§ Task to complete: With the pictures left out, retype exactly the lines below starting at the line that contains "The height and width of the screenshot is (261, 541)." and ending at the line that contains "Click lower channel's".

§ Task data:

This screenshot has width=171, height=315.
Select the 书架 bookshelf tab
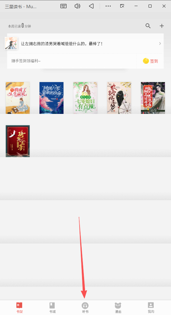tap(19, 308)
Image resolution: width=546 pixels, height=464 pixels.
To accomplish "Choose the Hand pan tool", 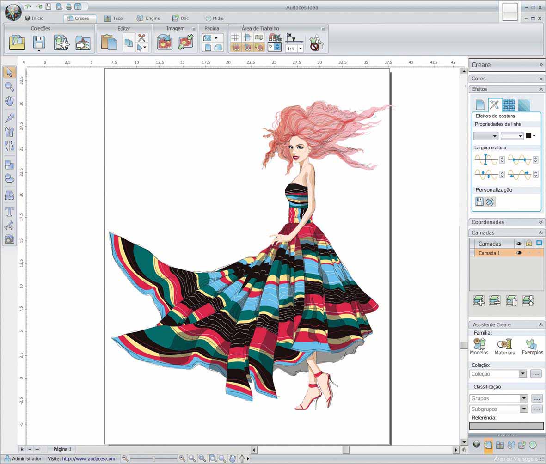I will [9, 101].
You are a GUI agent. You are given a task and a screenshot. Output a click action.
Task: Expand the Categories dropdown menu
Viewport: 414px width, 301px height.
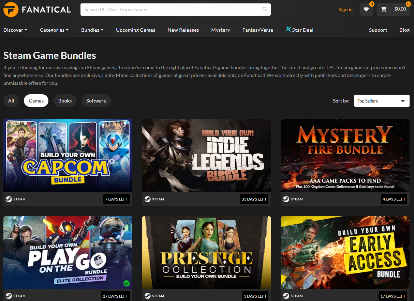pyautogui.click(x=54, y=30)
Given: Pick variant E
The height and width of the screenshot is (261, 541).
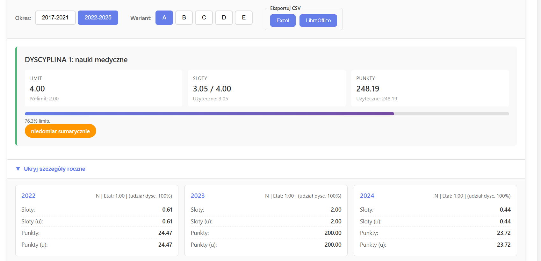Looking at the screenshot, I should 244,18.
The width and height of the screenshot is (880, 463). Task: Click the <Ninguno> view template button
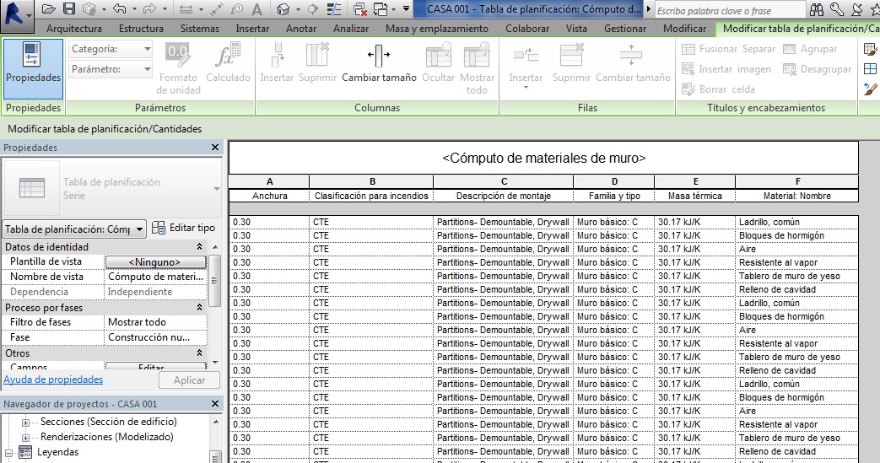[x=154, y=262]
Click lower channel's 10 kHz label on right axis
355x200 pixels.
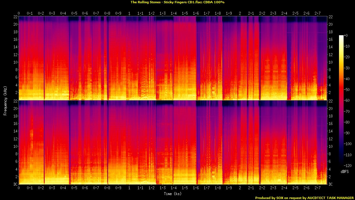(x=331, y=146)

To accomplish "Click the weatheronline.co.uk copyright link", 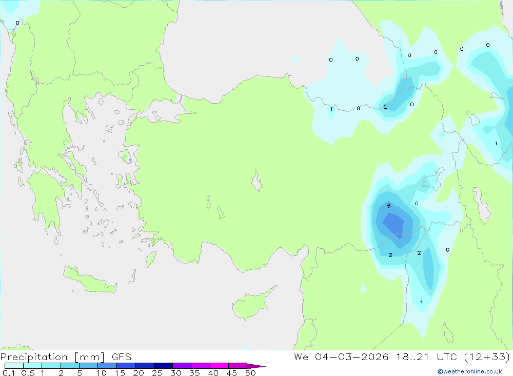I will (x=470, y=371).
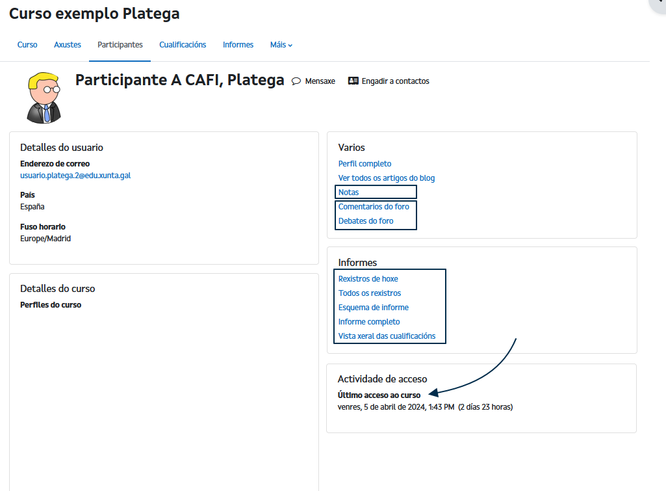
Task: Click the user email address link
Action: [x=75, y=176]
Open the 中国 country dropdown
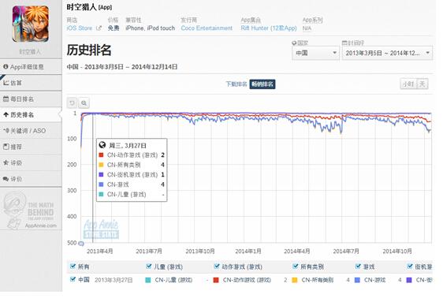 (x=315, y=53)
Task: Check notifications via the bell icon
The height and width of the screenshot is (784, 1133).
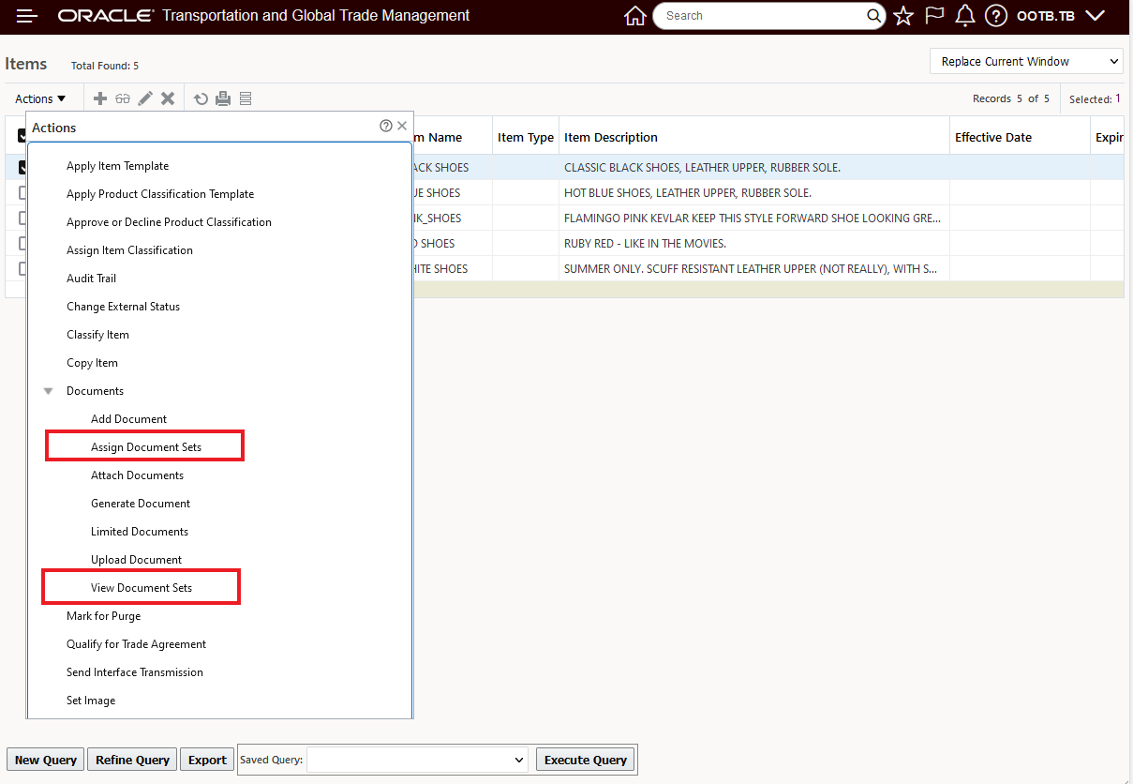Action: [x=964, y=15]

§ Your solution:
The height and width of the screenshot is (261, 541).
Looking at the screenshot, I should 244,18.
The width and height of the screenshot is (880, 463). Task: Click the <Ninguno> view template button
[x=154, y=262]
Click lower channel's 10 kHz label on right axis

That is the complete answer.